Watching out-of-state license plates on cars streaming into Bar Harbor is like bird watching. You can mark the passage of time by the plates around town, as cars from Vermont and Massachusetts of the early vacation weekends give way to New York and Ohio plates once the summer heats up. By the time residents spy the exotic plates of California and Alaska baking in the sun, a Maine chickadee plate is as rare as an open parking spot.
The irony of the slogan on that Maine license plate—Vacationland—is not lost on Lou Kiefer, executive chef at the regal Bar Harbor Inn. “I don’t know who named the state ‘vacationland,” says Kiefer, looking around at his busy kitchen. “We’re working really hard.”
In Bar Harbor, the Vacationland tourist crush lasts some five months, requiring an army of workers who have the skills to keep tourists safe, happy, and well-fed. Not only does Kiefer work like the dickens to keep up with the workload during the summer—during the off-season, he and employers like him must spend their winter months tracking down the next year’s flock of workers at job fairs and interviews on U.S. and foreign soil.

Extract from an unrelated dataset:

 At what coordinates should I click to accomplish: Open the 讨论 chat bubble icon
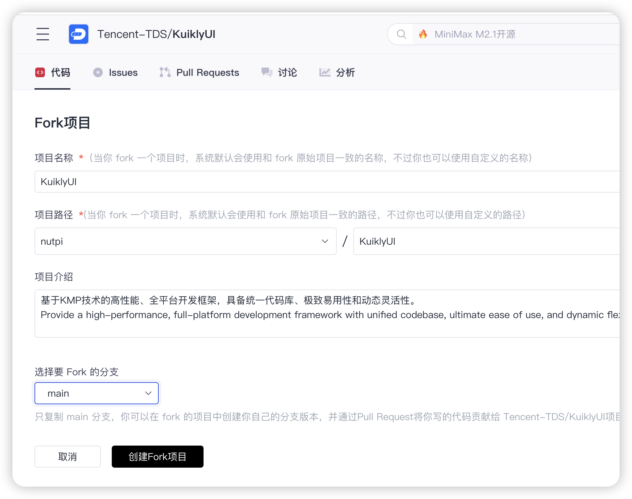pyautogui.click(x=266, y=72)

Nicole Witherbee, an analyst for the Maine Center for Economic Policy, says tourism industry employers must grapple with two demographic trends: Maine has the oldest average population in the nation and the state economy is expanding faster than its population.

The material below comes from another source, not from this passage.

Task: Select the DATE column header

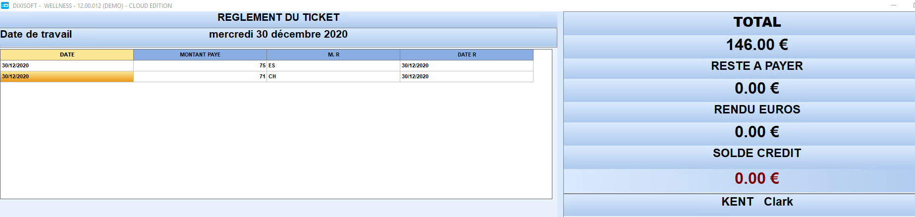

“We have more jobs than people,” Witherbee says. “In Maine, we’re never going to fill [them] without immigrants.”
Kiefer agrees. Despite his wintertime recruiting trips, he usually can’t find enough U.S. workers to fill his needs at the Bar Harbor Inn. For one thing, he can’t keep up with the salaries and prestige offered by bigger resorts. “You can’t believe the competition with resorts,” he says of vying for employees with multiple Ritz-Carlton resorts. “Up until recently, people would volunteer to work there.”

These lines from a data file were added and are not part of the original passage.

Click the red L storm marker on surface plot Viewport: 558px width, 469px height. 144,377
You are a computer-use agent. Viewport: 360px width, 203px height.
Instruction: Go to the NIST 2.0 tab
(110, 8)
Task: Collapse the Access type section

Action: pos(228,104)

So, like an increasing number of employers, Bar Harbor Inn human resource managers look outside the U.S. to fill kitchen, wait staff, and housekeeping positions. Many large and midsize Bar Harbor employers like the Acadia Corporation and Geddy’s Pub also are turning to the J-1 foreign student visa and H2B temporary foreign worker visa programs to fill their worker needs.
Jorge Acero, foreign labor specialist at the Maine Department of Labor, says there have been over 2,000 H2B worker applications filed by Maine employers since the beginning of the year, most of those in the tourist trade. Bar Harbor employers are forced to look outside the U.S. because it’s hard to entice Mainers from other parts of the state to relocate due to the high cost of housing, and many college students are foregoing menial labor jobs in favor of more specialized summer jobs. “They want to get internships to move their careers ahead,” Acero says.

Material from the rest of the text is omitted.